Débat Bardella, Attal, Bompard : « Chacun a parlé à son électorat captif, il n’y a pas vraiment de vainqueur »

Contre toute attente, Manuel Bompard, est apparu plus en retrait « se montrant prudent et pas du tout agressif, presque distant » analyse Bruno Cautrès, politologue, chercheur au Cevipof (Centre d’Etudes de la Vie Politique Française) et enseignant à Sciences Po.

Souvent présenté comme le porte-flingue et le lieutenant de Jean-Luc Mélenchon, Manuel Bompard s’est contenté lors de ce débat de sourire et de hausser les épaules face aux attaques de ses adversaires. » Comme ce fut le cas pour Yannick Jadot, Manuel Bompard a fait évoluer son dress code avec le port de la cravate ce qui « aide a donné une image plus lisse. »

Manuel Bompard a donné une autre image

« Manuel Bompard a réussi son pari en donnant une autre image, car il n’avait pas le même degré de notoriété que ses adversaires. » Le coordinateur de la France Insoumise a voulu montrer qu’il prenait de la hauteur : « Parfois je les laisse un peu polémiquer. Moi j’essaye de m’adresser aux Françaises et aux Français et je crois que c’est le plus important ce soir. »

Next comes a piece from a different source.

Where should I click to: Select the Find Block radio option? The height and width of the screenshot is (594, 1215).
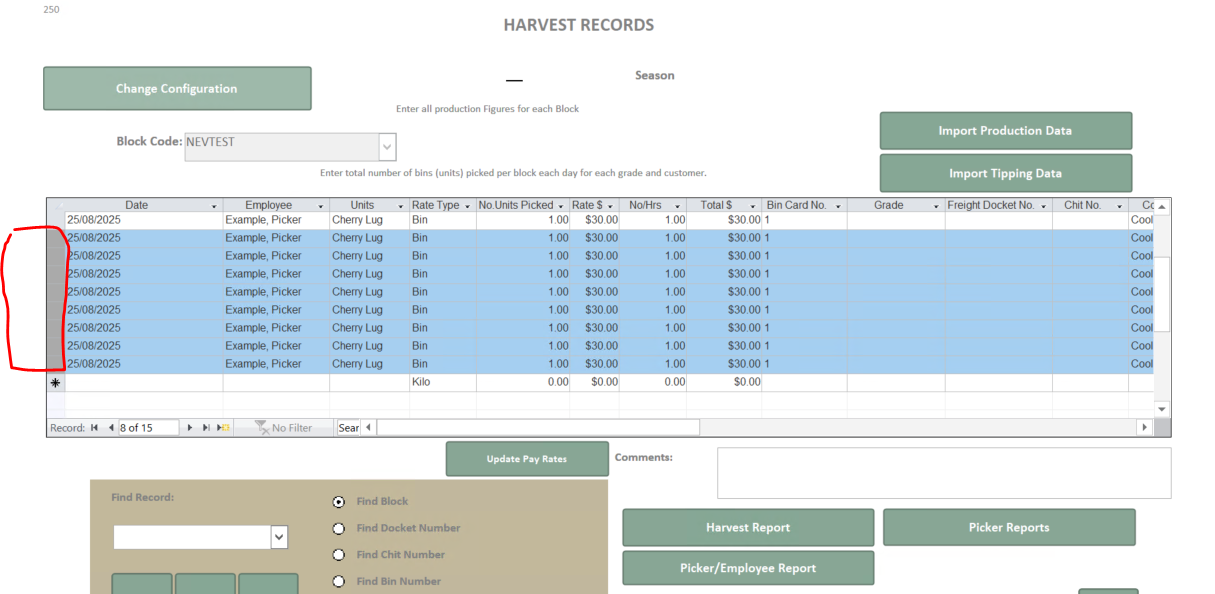pos(339,502)
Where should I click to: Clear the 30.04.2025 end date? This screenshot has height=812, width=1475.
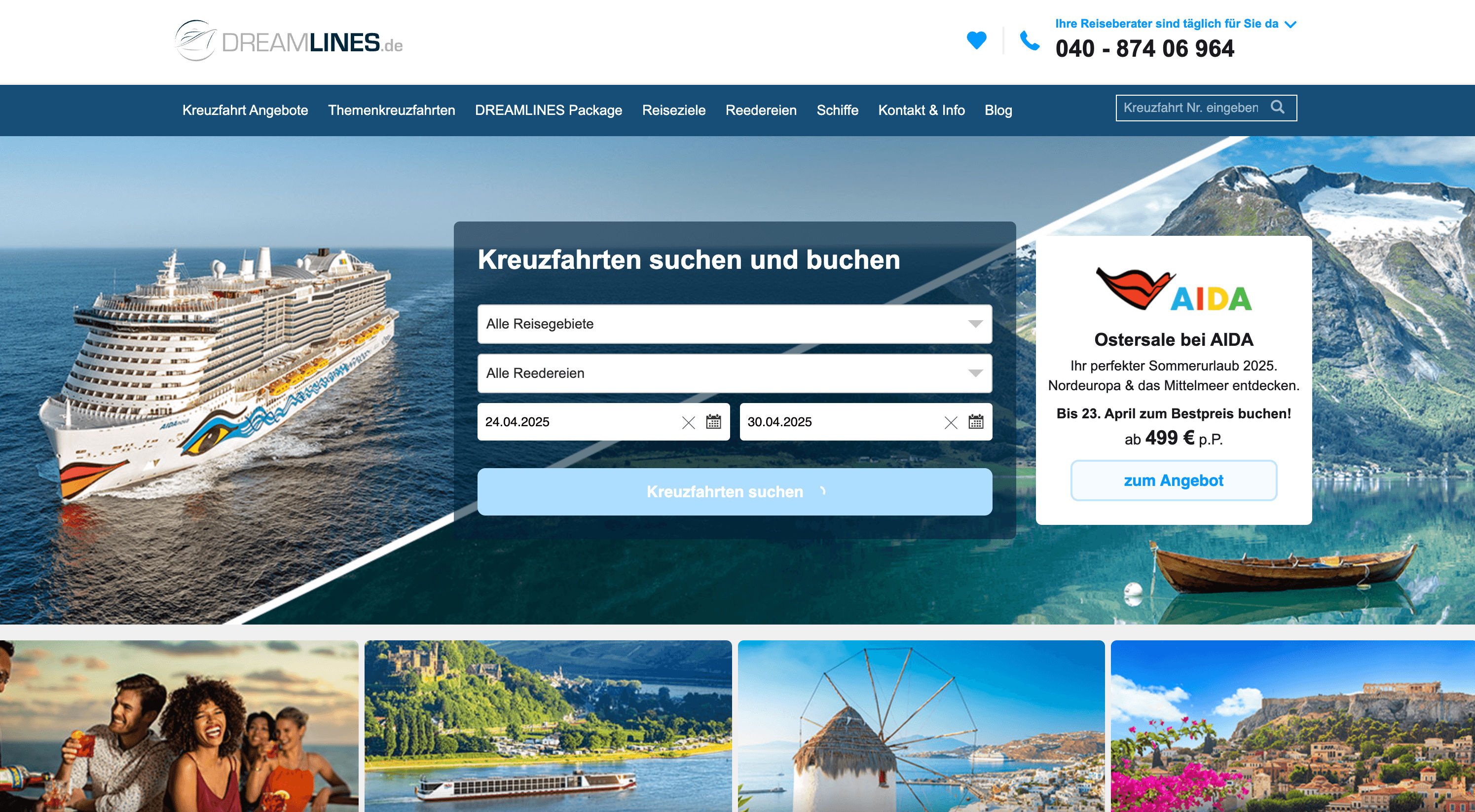click(951, 423)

Plus offensif sur le thème de l’immigration pour opposer la vision du RN à celle du Nouveau Front Populaire : « Il y a un travailleur sur dix dans ce pays qui est un travailleur immigré. Plutôt que de les dénigrer de manière systématique, vous devriez les remercier. »

Des airs de duel Bardella-Attal

Jordan Bardella a semblé lui « écrasé par la pression du moment » assure Anne-Charlène Bezzina, politologue et constitutionnaliste face à un Gabriel Attal « pontifiant ». Les empoignades ont plutôt eu lieu entre les deux hommes donnant au débat des airs de duel Bardella-Attal. « Faites-moi un cours d’économie », a lancé le président du RN au Premier ministre, appelant Gabriel Attal « professeur » 4 ou 5 fois au cours du débat. A rebours de la campagne du camp présidentiel jusque-là, Gabriel Attal a surtout réservé ses attaques au RN, son principal challenger tentant de pointer les contradictions de Jordan Bardella « afin de tenter de capter l’électorat centriste » affirme Bruno Cautrès. « Jordan Bardella joue de cette posture de challenger et se veut consensuel et rassurant pour essayer de donner confiance » ajoute Anne-Charlène Bezzina.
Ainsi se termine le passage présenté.